3) I had no more than two books at home: a bible and a Christian education manual for young couples. Aware of the inappropriateness of the available cultural references, when I was three years old, mum turned on the TV for the first time and taught me how to read subtitles: life on screen was The Real, in it there is no dust on top of surfaces, no loos, no dirty clothes. There you go, this is my thrill: the accidental surprise of finding a scene, but happening around me, to be present at the moment when the original from the screen was repeated in one of its (possibly) infinite versions. Each of these moments takes me back to childhood, and I have the same feeling of an endless first time repeated, through a love scene, an heroic scene, a dramatic separation or someone’s death.
4) What would you like to have been your awakening this morning? Total utopia, of course. Sunshine, a world of possibilities, all exciting, all smooth rides and certainties, flowing and breathing. A merging of the bedroom and the street, woken up by friends calling from outside the window in the downtown calle of your choice. Replacing the morning papers with a meaningful online conversation with a stranger – logging onto chatrooms in the morning gives you a much higher chance of getting somewhere: the ones who are there at that particular time of day tend to be sober, and they tend to be there for a reason besides being bored or horny.
Future projects
Walking is already a part of a methodology, empirically developed from rewarding results (but are we to say OURSELVES that we had rewarding results? SOMEONE ELSE can say that about us, but we ourselves? Yes, but it is about what we integrate in our methodology. Not the results of it are rewarding. It’s the fact that there were RESULTS AT ALL, yes sure.
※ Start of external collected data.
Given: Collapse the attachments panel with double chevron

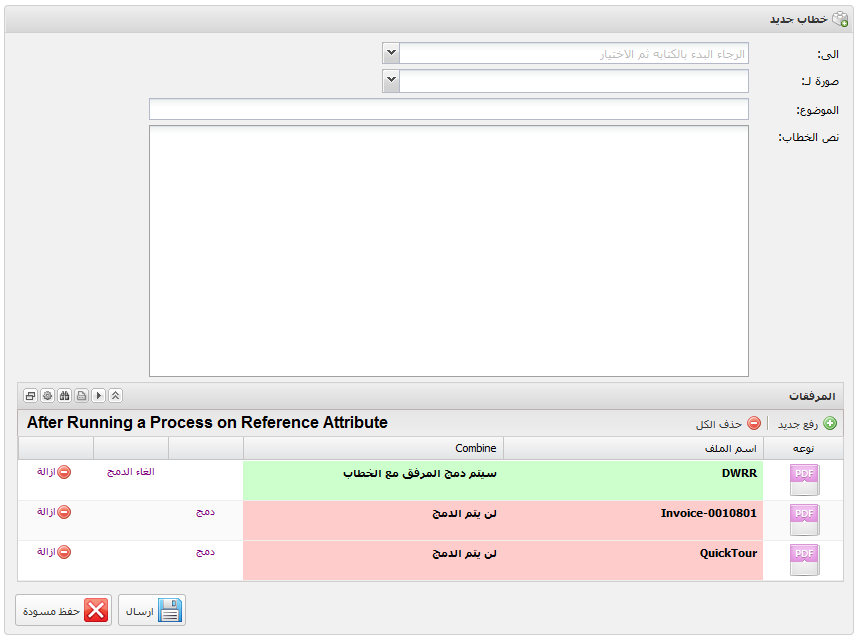Looking at the screenshot, I should coord(116,395).
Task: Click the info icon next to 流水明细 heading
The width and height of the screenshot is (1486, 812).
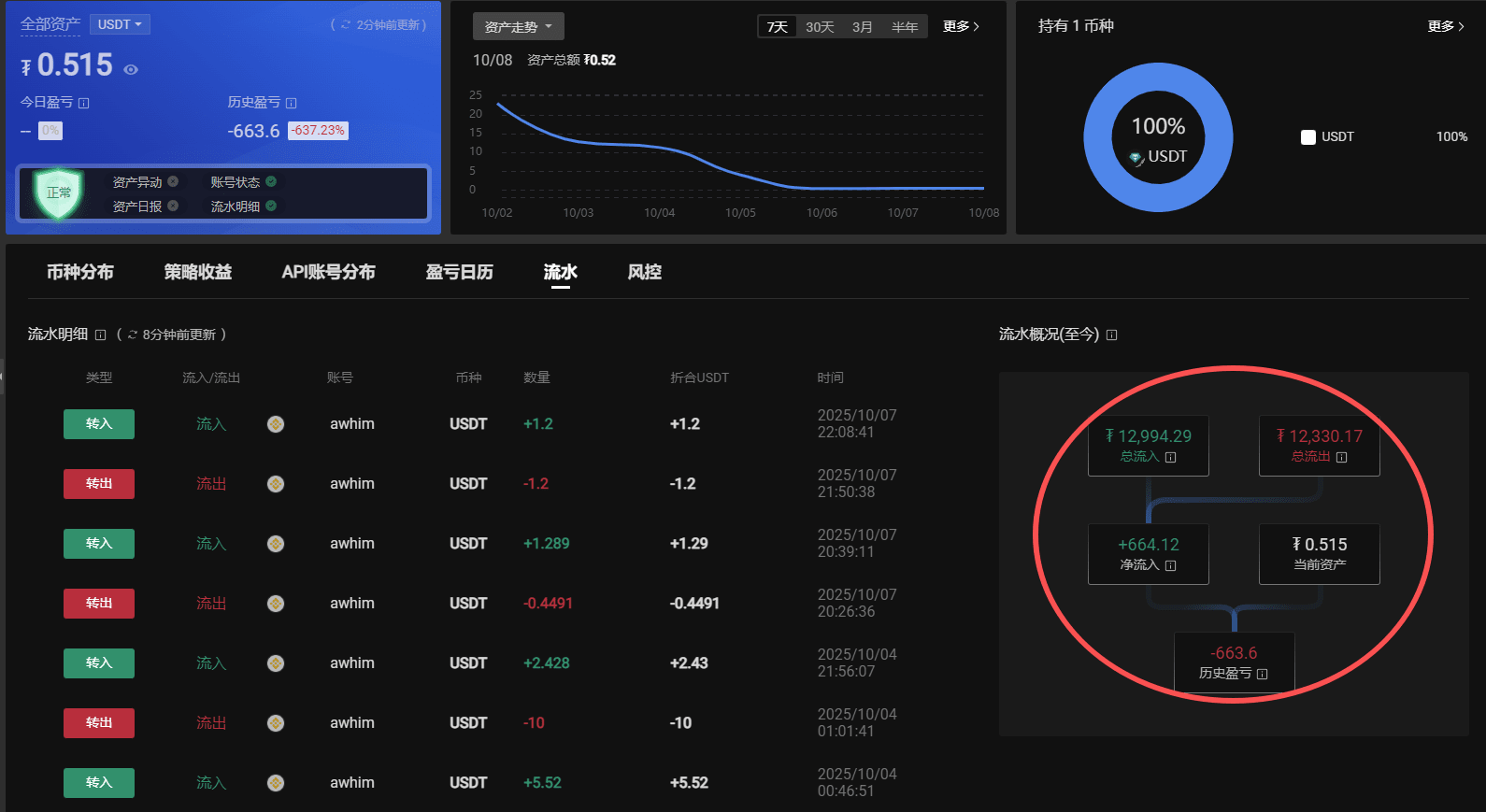Action: [x=101, y=335]
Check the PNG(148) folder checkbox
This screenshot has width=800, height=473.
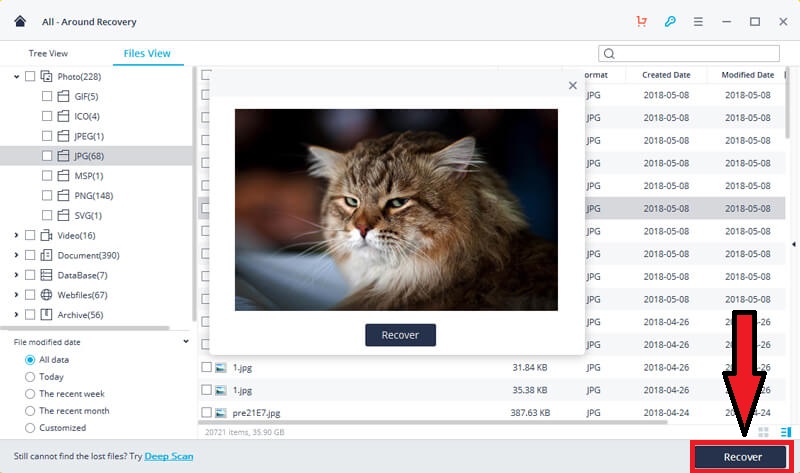pyautogui.click(x=47, y=195)
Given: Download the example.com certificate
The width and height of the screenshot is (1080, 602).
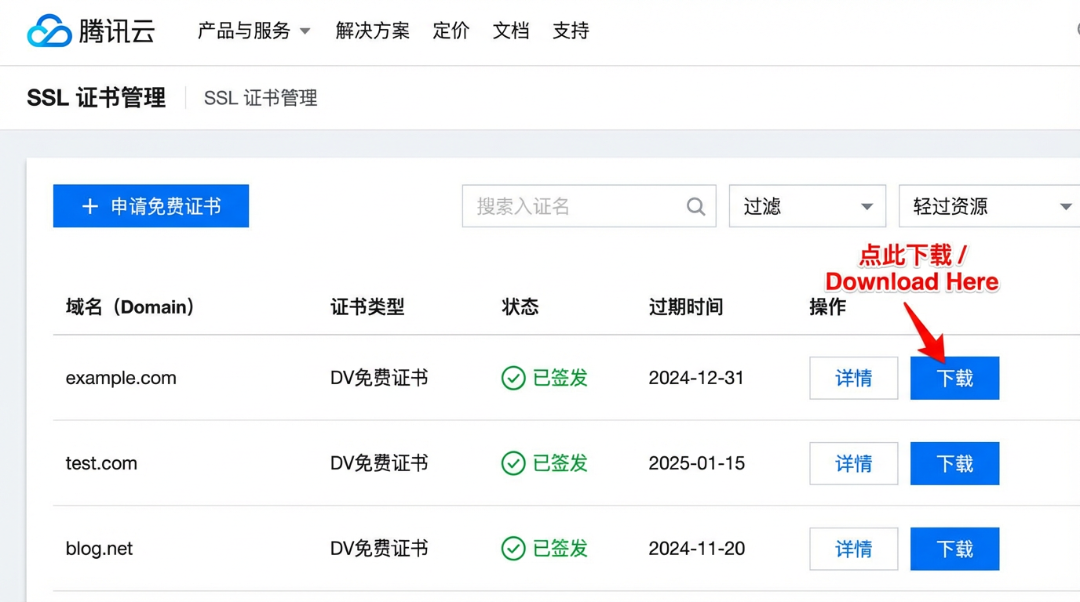Looking at the screenshot, I should coord(955,378).
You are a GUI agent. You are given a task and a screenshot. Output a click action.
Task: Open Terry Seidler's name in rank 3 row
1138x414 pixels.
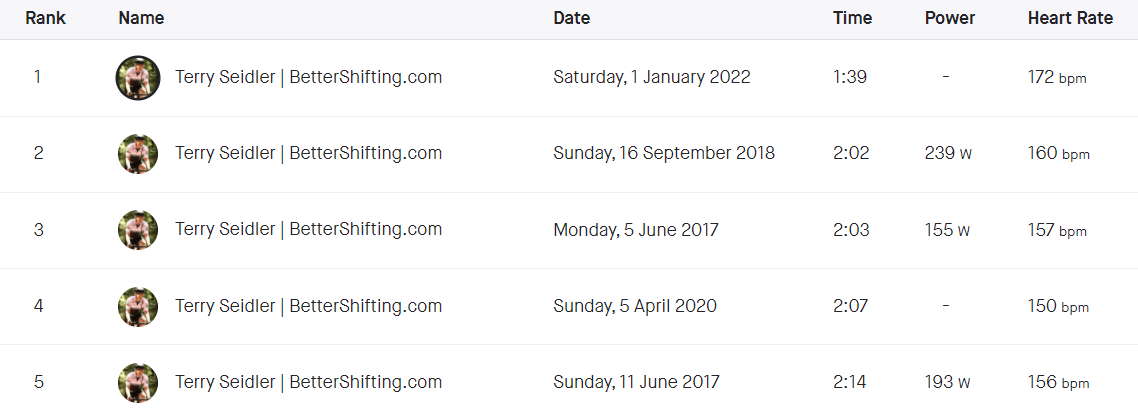[x=308, y=229]
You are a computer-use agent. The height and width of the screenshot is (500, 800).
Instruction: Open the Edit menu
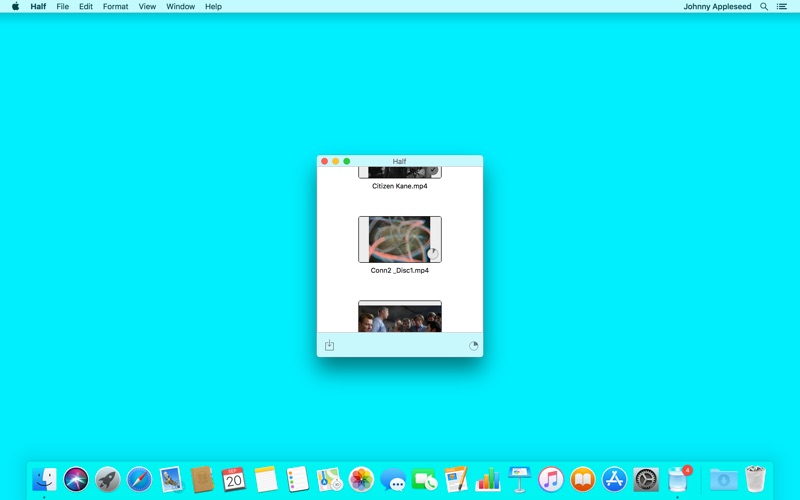point(86,6)
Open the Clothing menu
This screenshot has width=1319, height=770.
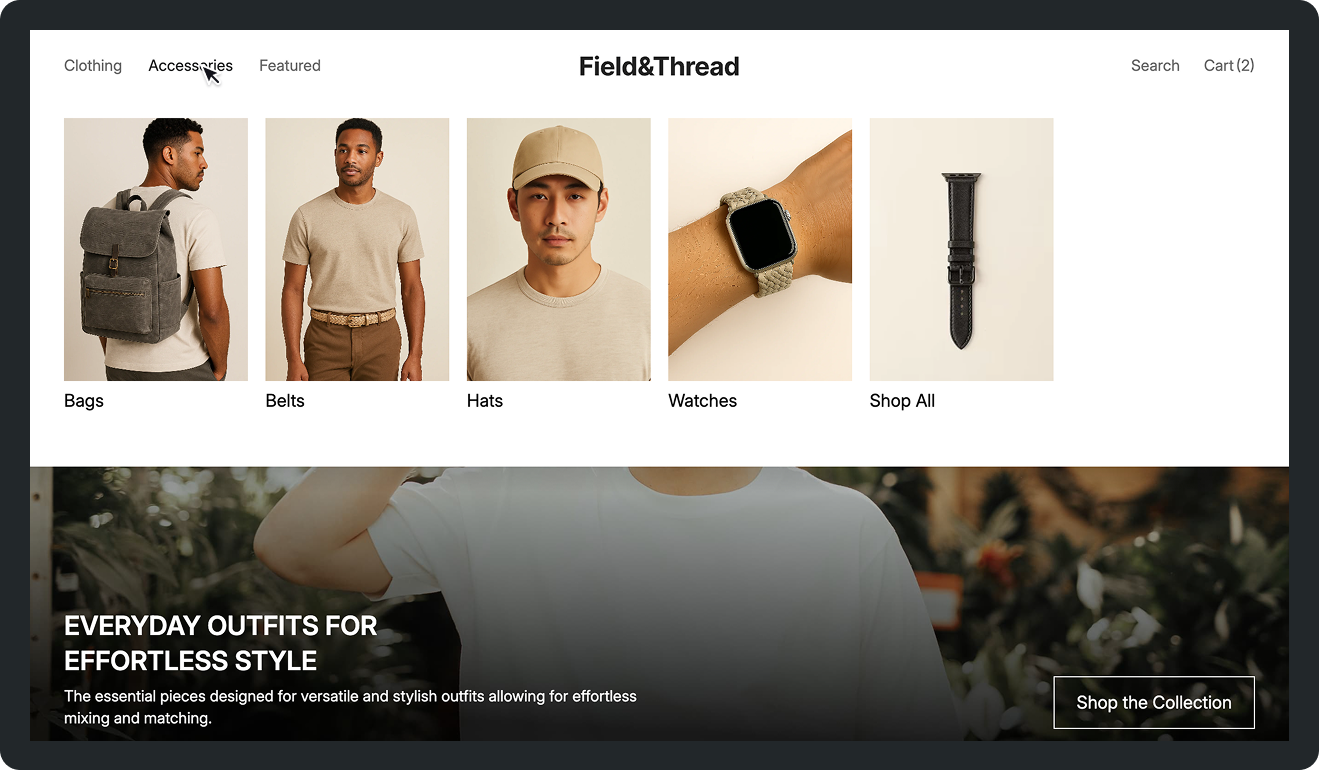pyautogui.click(x=93, y=66)
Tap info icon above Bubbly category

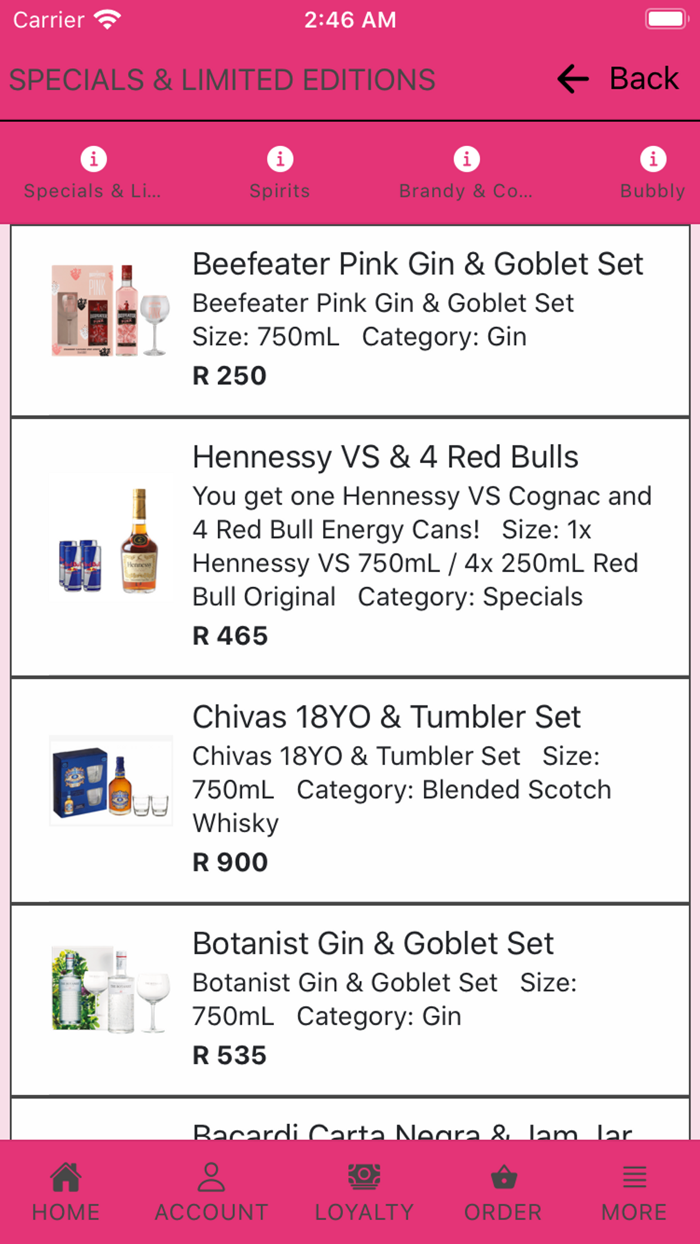653,158
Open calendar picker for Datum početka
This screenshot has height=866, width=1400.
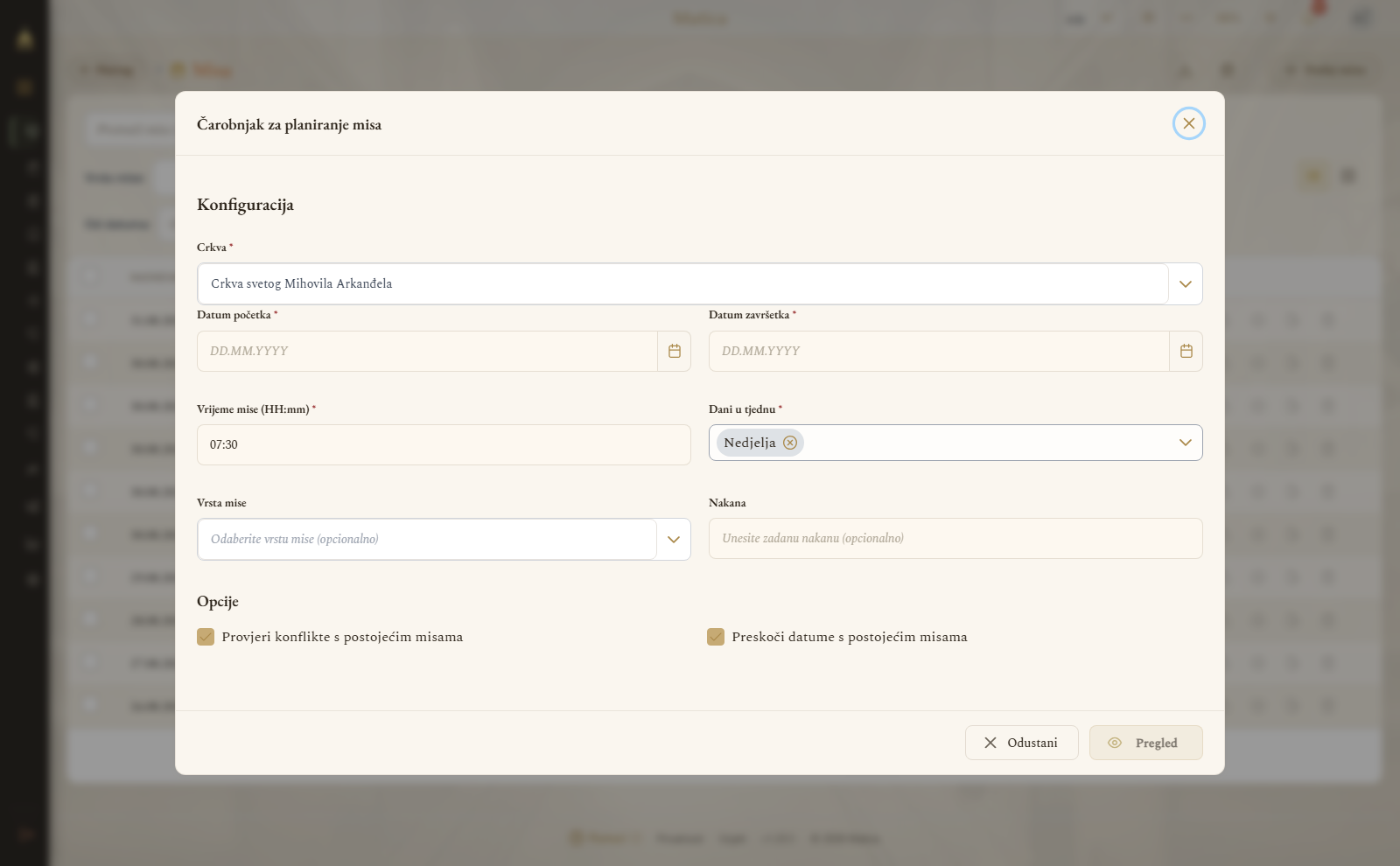674,351
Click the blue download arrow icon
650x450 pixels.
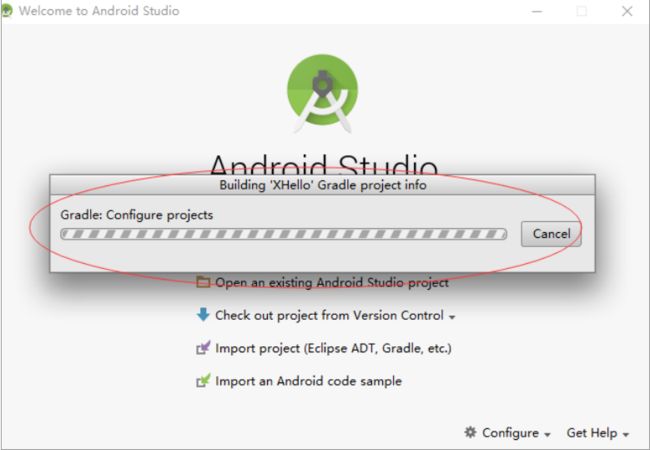(203, 315)
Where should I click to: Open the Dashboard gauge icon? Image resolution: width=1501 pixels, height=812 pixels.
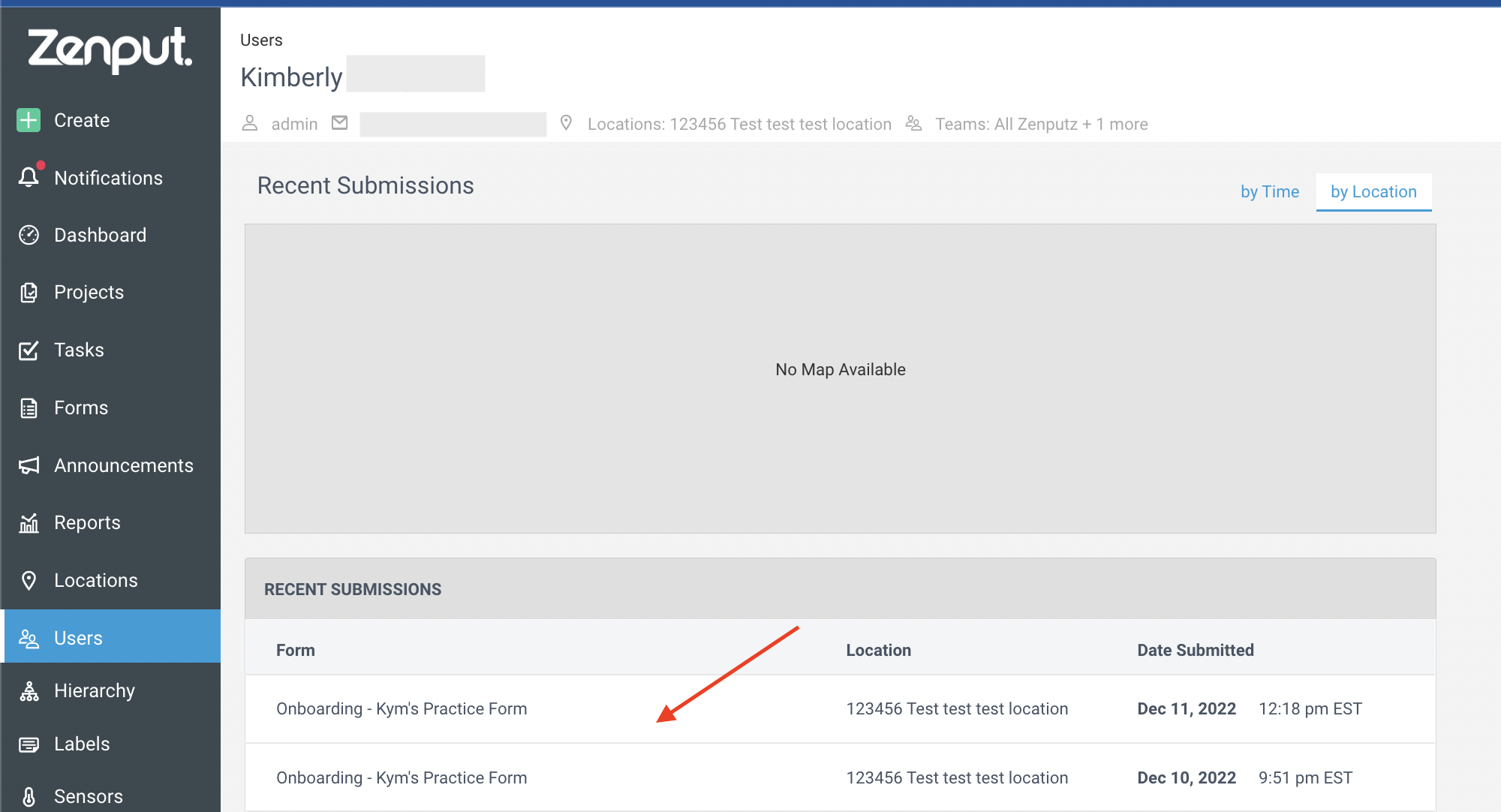(x=29, y=235)
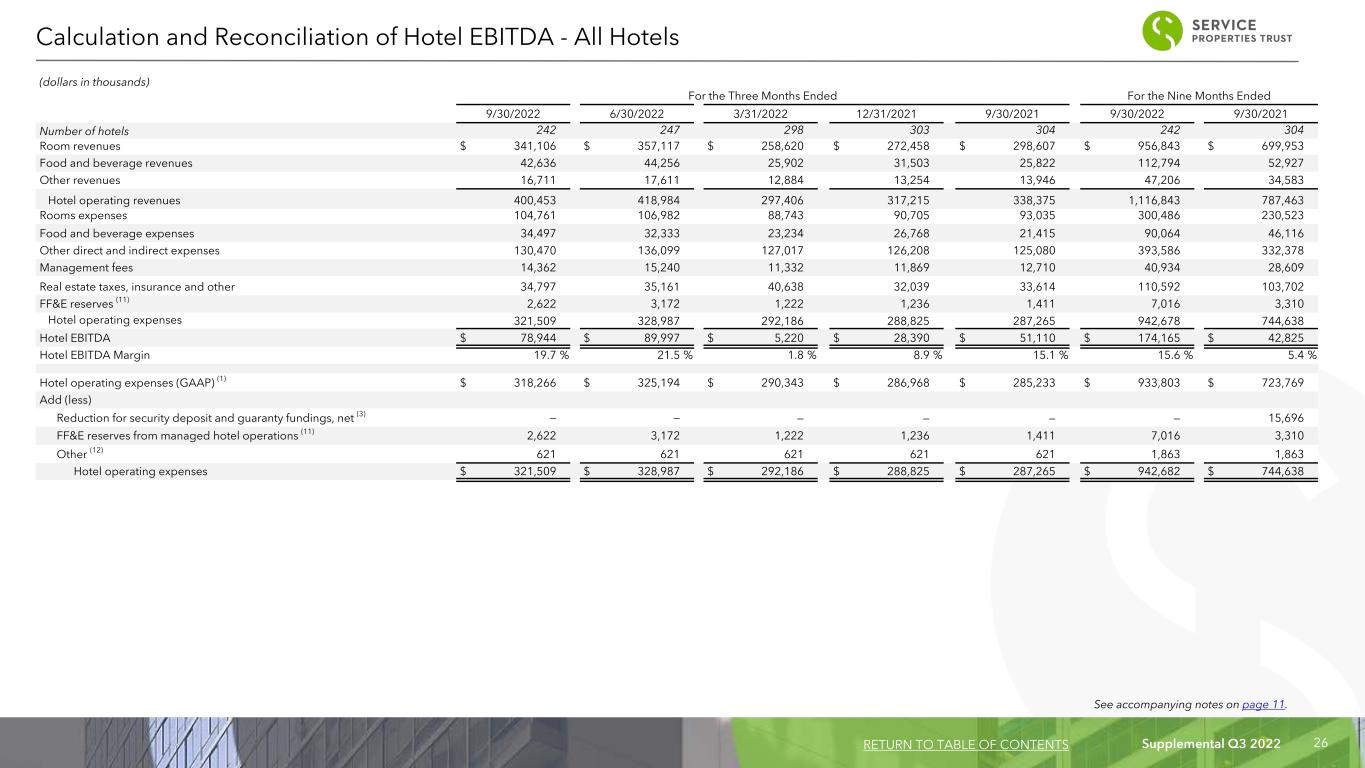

Well, we walk now in a more methodological way, and we start subject of discussion related to work on purpose, as we found walking to be beneficial, right? Maybe we should replace REWARDING with BENEFICIAL? Beneficial is funny, it sounds like pharmacy. MAYBE WE SHOULD EVEN LEAVE THIS PARAGRAPH LIKE IT IS, with traces of how we worked in it?) of experiments within everyday life.
Artists adapt, combine and appropriate research methodologies in unique ways. What will be the new, about-to-come approaches to art based research? Together, as we move forward, a unique perspective opens up, with moments of evaluation and exchange rather than end results. Within our integrative approach, virtual and physical appearances are planned: both in a human-controlled generative work online, through investigation into knowledge structures, finding in accident and coincidence moments of exchange with others, and within as many cultural backgrounds and environments as possible. Documenting the process helps to focus on the chosen subjects and to create modules of aesthetic research. Performance-Research in physical space will generate reflections onto the ongoing achievements and give us more opportunities to get into conversation, exchange an active audience. Performative moments do not function as result or final product but rather as tools for research throughout the process. Themes remain: social encounters, studies of narrative – reflection through practice on Involuntary Narratives, audiovisual practice and a space of simultaneous theory-research-fiction.
Notes
1 An online version can be accessed through any of these addresses:
http://eachminute.marcbehrens.com, http://parallelfutures.visual-agency.net
2 A printed version will be published in: «Sonic Ideas/Ideas Sónicas, Vol 3 No. 1», Magazine (Mexican Center for Music and Sonic Arts, CMMAS).
3 Deleuze G, Guattari F 1980. A Thousand Plateaux. Continuum, 2004 edition, 2010 printing: London/New York.
4 As being the case of Miller Puckette, Pure Data and Max/MSP.